The wine offerings will also remain largely untouched, both upstairs and down. Gross and Pitts have curated selections that focus heavily on old world wines with the goal of demystifying these European classics by offering an affordable list and unpretentious environment.

“Our selection process is rigorous,” Gross said, ” We create a curated list by tasting everything and making sure each bottle is something we would personally enjoy drinking. Our list focuses on traditionally made estate wines that are organic and biodynamic – that means no intervention and the folks growing the grapes are making the wine. Many are vineyards that have been family-owned for generations. Those are the wines we drink and those are the wines we feature at Cork.”


Cork Market, 1805 14th Street, NW

Cork Market & Tasting Room

Cork Market & Tasting Room will see some of the more dramatic changes in the renovation. New to the ground-floor space will be an expansion, adding a 30-seat casual eatery and 15-seat tasting bar adjoining the market. Open for brunch, lunch and dinner, the space will feature a menu by Market Chef Ian Morrison of snacks to share, cheese, charcuterie, salads, sandwiches and, of course, fried chicken, a Cork Market favorite dating back to its 2009 opening. New additions to the program include a weekly grilled cheese night and a menu with kid friendly classics like mac and cheese and house-made pesto pasta.

While it will continue to feature a large selection of prepared foods to-go, the retail side of the market will include a sharpening focus on old world wine, and expansion of the cheese and charcuterie sections.

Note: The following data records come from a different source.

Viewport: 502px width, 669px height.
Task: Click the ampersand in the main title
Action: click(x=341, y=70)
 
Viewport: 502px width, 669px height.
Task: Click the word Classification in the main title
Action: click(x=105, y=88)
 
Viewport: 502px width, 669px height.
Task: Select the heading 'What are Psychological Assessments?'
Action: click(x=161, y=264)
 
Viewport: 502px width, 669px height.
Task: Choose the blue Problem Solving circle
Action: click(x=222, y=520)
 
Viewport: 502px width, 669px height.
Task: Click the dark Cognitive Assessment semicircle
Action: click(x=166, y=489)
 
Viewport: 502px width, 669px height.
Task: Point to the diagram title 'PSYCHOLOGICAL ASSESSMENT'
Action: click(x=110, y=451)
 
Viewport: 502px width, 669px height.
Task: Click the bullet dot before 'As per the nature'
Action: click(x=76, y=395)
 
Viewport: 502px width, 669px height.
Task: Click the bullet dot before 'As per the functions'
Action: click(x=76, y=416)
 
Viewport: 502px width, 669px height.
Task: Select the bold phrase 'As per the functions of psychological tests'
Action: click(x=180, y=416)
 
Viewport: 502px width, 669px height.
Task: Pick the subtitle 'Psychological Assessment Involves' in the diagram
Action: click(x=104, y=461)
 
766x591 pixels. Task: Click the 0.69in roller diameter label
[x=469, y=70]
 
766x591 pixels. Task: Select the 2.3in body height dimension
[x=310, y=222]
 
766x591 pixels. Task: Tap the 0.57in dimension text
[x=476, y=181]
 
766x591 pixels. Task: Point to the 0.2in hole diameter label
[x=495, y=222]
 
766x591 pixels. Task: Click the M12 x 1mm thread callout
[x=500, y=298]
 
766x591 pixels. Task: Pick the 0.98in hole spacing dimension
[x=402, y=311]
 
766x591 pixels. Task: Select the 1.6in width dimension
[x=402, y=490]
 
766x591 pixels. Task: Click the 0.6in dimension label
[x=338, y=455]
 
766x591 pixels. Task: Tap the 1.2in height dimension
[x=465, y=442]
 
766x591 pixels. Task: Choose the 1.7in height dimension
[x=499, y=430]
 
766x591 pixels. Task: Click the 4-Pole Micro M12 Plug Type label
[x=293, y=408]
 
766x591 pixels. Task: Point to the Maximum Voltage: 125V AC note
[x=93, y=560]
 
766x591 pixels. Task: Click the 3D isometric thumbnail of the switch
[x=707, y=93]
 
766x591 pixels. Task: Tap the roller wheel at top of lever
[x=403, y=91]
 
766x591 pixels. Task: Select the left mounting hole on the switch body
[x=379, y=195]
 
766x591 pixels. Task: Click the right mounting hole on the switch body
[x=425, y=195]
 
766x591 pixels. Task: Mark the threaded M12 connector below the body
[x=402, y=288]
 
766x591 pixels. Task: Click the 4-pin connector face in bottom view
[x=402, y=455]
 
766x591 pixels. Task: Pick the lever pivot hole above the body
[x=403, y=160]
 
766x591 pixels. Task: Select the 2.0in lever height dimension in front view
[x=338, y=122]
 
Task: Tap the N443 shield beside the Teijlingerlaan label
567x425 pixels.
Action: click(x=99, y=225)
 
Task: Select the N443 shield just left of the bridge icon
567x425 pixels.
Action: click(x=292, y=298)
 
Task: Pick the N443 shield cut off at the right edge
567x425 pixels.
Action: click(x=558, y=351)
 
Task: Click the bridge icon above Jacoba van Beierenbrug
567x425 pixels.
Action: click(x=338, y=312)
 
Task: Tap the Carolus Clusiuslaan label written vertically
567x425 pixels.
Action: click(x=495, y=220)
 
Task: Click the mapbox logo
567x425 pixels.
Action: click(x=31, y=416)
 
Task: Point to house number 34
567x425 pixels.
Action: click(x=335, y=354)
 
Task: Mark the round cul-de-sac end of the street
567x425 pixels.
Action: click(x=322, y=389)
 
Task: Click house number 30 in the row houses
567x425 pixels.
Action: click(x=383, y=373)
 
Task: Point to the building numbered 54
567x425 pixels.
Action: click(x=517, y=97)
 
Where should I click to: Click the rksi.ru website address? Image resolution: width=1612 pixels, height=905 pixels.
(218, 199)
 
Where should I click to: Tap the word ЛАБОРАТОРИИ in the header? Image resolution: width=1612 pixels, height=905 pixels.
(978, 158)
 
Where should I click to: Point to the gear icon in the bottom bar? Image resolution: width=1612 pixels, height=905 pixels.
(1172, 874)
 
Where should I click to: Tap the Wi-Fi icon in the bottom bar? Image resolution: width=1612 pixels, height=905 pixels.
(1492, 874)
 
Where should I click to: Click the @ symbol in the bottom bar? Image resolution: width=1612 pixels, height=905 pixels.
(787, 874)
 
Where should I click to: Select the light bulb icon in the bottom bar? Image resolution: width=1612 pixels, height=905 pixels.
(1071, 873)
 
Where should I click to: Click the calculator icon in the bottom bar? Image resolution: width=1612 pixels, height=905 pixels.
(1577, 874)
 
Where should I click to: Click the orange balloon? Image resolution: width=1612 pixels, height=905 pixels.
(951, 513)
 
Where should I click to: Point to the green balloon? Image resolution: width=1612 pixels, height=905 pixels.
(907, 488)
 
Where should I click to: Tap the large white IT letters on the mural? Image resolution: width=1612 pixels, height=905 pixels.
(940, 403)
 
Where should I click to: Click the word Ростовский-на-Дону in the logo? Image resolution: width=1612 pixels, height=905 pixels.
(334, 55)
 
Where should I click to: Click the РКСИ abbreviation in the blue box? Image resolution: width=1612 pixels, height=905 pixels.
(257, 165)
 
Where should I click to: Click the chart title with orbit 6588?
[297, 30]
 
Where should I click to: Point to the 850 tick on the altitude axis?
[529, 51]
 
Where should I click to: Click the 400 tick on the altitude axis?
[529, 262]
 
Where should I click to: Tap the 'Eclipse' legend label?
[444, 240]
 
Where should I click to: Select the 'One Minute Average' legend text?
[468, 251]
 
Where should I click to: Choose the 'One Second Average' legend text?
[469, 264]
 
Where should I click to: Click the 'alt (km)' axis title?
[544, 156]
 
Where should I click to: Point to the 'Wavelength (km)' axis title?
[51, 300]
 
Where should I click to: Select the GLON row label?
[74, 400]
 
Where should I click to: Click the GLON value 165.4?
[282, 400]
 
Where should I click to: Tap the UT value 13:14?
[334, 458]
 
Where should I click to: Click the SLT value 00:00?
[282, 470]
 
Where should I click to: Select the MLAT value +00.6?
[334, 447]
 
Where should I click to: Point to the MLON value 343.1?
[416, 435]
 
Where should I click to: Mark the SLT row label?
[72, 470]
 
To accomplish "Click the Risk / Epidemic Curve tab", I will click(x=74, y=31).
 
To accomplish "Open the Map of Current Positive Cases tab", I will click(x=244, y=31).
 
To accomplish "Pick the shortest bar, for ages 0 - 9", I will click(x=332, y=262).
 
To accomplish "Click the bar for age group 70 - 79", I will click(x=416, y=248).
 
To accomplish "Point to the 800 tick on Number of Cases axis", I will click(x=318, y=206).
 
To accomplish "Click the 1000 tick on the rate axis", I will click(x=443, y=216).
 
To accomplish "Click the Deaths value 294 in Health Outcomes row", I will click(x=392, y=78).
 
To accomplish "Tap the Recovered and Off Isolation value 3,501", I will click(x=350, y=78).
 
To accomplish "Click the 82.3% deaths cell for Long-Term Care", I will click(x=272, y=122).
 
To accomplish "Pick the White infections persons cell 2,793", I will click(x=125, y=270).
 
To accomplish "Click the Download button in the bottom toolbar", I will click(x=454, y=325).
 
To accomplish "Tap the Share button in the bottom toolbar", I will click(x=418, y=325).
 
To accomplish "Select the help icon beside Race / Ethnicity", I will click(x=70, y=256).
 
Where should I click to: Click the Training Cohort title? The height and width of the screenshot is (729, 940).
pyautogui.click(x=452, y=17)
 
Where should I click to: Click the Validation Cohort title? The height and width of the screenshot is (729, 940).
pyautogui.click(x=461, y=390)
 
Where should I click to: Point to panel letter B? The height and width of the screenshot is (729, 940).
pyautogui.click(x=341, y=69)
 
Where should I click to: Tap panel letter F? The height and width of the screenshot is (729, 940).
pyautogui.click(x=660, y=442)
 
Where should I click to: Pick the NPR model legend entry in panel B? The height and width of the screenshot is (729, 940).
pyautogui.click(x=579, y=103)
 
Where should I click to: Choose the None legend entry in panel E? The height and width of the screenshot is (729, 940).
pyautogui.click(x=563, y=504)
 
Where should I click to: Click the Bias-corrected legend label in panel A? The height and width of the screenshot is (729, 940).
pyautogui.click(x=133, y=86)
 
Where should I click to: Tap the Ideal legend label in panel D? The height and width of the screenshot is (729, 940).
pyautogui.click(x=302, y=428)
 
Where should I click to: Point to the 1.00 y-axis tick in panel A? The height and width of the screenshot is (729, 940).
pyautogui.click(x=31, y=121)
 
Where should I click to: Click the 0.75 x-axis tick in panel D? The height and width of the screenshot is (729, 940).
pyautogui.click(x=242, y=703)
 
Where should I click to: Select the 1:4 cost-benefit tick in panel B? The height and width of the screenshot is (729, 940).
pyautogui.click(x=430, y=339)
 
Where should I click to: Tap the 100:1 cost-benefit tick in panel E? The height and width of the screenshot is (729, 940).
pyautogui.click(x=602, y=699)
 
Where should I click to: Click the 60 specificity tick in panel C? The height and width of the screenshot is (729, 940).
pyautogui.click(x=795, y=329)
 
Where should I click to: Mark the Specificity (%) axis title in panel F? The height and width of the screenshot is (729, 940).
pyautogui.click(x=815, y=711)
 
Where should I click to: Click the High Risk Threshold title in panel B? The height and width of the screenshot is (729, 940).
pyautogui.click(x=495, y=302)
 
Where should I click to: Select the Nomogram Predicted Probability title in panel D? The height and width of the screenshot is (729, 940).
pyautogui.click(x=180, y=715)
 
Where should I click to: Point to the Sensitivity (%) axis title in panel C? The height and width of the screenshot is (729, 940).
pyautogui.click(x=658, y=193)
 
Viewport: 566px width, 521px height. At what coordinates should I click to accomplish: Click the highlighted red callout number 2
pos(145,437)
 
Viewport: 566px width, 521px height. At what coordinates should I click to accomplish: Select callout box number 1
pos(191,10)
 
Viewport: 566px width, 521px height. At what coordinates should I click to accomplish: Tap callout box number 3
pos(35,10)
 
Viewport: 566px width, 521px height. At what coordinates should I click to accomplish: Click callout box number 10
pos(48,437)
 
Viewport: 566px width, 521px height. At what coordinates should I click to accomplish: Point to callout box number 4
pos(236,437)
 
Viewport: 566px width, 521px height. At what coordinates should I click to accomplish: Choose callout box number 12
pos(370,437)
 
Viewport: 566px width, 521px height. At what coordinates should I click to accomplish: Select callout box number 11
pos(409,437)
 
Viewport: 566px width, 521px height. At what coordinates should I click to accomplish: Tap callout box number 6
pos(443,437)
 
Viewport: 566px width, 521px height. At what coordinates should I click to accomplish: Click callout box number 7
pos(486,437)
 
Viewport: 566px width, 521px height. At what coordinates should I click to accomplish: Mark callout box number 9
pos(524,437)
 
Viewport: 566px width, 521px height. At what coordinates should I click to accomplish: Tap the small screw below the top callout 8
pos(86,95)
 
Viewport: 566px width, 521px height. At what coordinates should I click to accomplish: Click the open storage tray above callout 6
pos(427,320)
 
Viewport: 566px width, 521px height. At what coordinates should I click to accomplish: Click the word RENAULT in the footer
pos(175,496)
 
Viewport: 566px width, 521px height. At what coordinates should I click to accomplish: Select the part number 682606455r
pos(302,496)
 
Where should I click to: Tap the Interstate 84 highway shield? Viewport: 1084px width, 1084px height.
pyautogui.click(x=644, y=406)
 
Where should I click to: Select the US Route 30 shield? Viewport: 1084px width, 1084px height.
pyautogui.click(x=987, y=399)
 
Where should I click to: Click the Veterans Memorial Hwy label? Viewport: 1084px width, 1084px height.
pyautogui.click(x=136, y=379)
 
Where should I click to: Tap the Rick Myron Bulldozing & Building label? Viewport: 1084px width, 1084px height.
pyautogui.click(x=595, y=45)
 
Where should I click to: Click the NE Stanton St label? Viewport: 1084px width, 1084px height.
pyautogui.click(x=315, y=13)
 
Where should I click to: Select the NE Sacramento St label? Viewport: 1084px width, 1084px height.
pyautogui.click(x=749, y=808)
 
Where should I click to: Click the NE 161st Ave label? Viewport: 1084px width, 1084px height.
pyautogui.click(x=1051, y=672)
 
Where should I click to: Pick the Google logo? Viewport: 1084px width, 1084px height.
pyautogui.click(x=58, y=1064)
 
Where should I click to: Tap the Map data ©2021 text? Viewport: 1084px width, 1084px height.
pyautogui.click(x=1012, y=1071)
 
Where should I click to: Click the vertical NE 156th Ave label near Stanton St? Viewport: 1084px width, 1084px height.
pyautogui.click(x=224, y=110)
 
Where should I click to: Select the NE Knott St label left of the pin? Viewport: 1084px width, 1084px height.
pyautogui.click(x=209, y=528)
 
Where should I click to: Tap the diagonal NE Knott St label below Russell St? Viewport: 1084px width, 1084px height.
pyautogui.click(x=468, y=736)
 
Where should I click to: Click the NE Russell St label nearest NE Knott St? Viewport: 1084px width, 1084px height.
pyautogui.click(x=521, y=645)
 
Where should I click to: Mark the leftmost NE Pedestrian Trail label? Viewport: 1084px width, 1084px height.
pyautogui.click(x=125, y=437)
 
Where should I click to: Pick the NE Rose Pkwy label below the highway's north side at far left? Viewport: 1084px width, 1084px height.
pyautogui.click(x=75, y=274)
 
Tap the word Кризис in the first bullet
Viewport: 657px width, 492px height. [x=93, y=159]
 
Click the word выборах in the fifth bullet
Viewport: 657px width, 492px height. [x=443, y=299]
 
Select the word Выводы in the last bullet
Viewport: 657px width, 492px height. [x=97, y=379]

But perhaps the biggest addition will be wine made on-site from Virginia-grown grapes. Starting in 2018, one vintage of a house rosé will be made at Cork every year. The rosé will be available only on draft in the market and restaurant and only while supplies last. First-time wine makers, Gross and Pitts are enlisting the help of local experts to help realize a wine that is fun, bright and easy to drink.

“The wine making is going to be a fun project,” Pitts said. “It’s definitely something new to us, but we grew together as a couple exploring wine and we’ll continue that growth now making it. When we opened Cork, people raised eyebrows at the two politicos stepping into the restaurant world with no experience. But here we are now, ten years later about to take that next step with Cork. We have the chance to create some real and delicious synergy by combining our two businesses in one location, so even though it is something totally new, it’s a natural progression for us and our love of wine.”